[TANTANGAN 1]
Rangkumlah kutipan teks tentang legenda dalam dua kalimat.
[TANTANGAN 2]
Tentukan apakah setiap pernyataan berikut sesuai dengan kutipan teks tentang legenda, lalu jawab ya atau tidak disertai kutipan persis yang menentukannya: (a) Menurut Bascom, legenda dianggap suci. (b) Bascom menggolongkan legenda sebagai cerita prosa rakyat di samping mite dan dongeng. (c) Tokoh legenda sering mempunyai kekuatan luar biasa.

Legenda Kembang Wijaya Kusuma Kota Cilacap
A. Pendahuluan
A. Pendahuluan
Salah
satu bentuk sastra lisan yang dikenal luas baik oleh masyarakat maupun
oleh peneliti sebagai objek kajian, yang terdapat di setiap daerah di
Nusantara ini adalah legenda. William Bascom (1965: 4) memasukkan
legenda sebagai satu dari tiga golongan besar cerita prosa rakyat,
selain mite dan dongeng. Menurutnya, legenda adalah prosa rakyat yang
memiliki ciri-ciri seperti mite, dianggap benar-benar terjadi, tetapi
tidak dianggap suci. Berlainan dengan mite yang ditokohi oleh dewa-dewa
atau manusia setengah dewa, legenda ditokohi oleh manusia, walau sering
pula mempunyai kekuatan luar biasa dan dibantu mahluk-mahluk gaib.

[BAHAN YANG DISEDIAKAN]
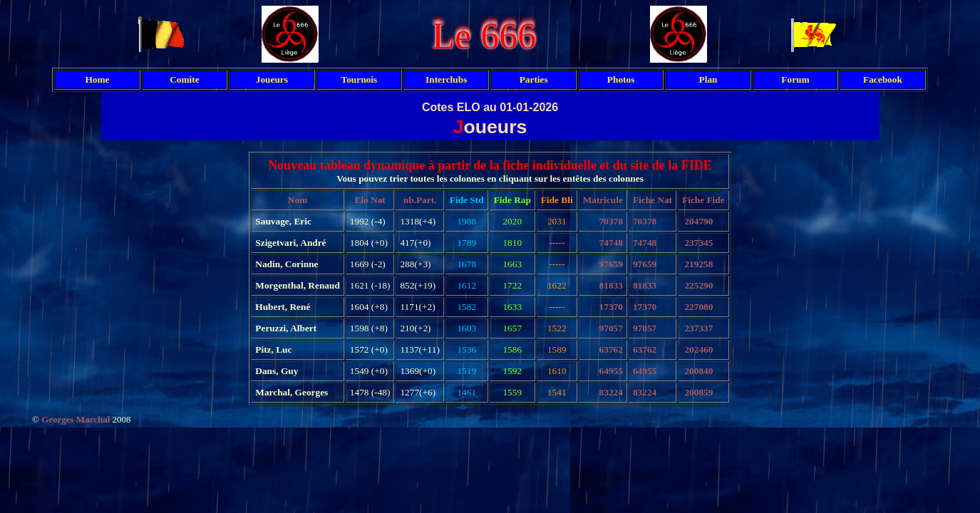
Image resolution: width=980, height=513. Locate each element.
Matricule (603, 200)
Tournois (359, 79)
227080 (698, 306)
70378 (611, 221)
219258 (698, 264)
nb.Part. (420, 200)
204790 (698, 221)
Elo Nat (369, 200)
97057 (611, 328)
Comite (184, 79)
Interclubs (446, 79)
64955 (611, 370)
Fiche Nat (652, 200)
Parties (534, 79)
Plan (708, 79)
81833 (611, 285)
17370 (611, 306)
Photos (621, 79)
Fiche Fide (703, 200)
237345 (698, 242)
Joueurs (272, 79)
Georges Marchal (76, 419)
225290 (698, 285)
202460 (698, 349)
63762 (611, 349)
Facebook (882, 79)
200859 (698, 392)
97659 (611, 264)
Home (97, 79)
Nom (297, 200)
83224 (611, 392)
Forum (795, 79)
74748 (611, 242)
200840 (698, 370)
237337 (698, 328)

[PEMBAHASAN JAWABAN 1]
Legenda adalah salah satu bentuk sastra lisan yang terdapat di setiap daerah di Nusantara dan dikenal luas oleh masyarakat maupun peneliti. William Bascom menggolongkannya sebagai satu dari tiga golongan besar cerita prosa rakyat, yaitu prosa rakyat yang dianggap benar-benar terjadi tetapi tidak dianggap suci dan ditokohi oleh manusia, berbeda dengan mite yang ditokohi oleh dewa-dewa atau manusia setengah dewa.

[PEMBAHASAN JAWABAN 2]
(a) Tidak: "dianggap benar-benar terjadi, tetapi tidak dianggap suci".
(b) Ya: "memasukkan legenda sebagai satu dari tiga golongan besar cerita prosa rakyat, selain mite dan dongeng".
(c) Ya: "legenda ditokohi oleh manusia, walau sering pula mempunyai kekuatan luar biasa dan dibantu mahluk-mahluk gaib".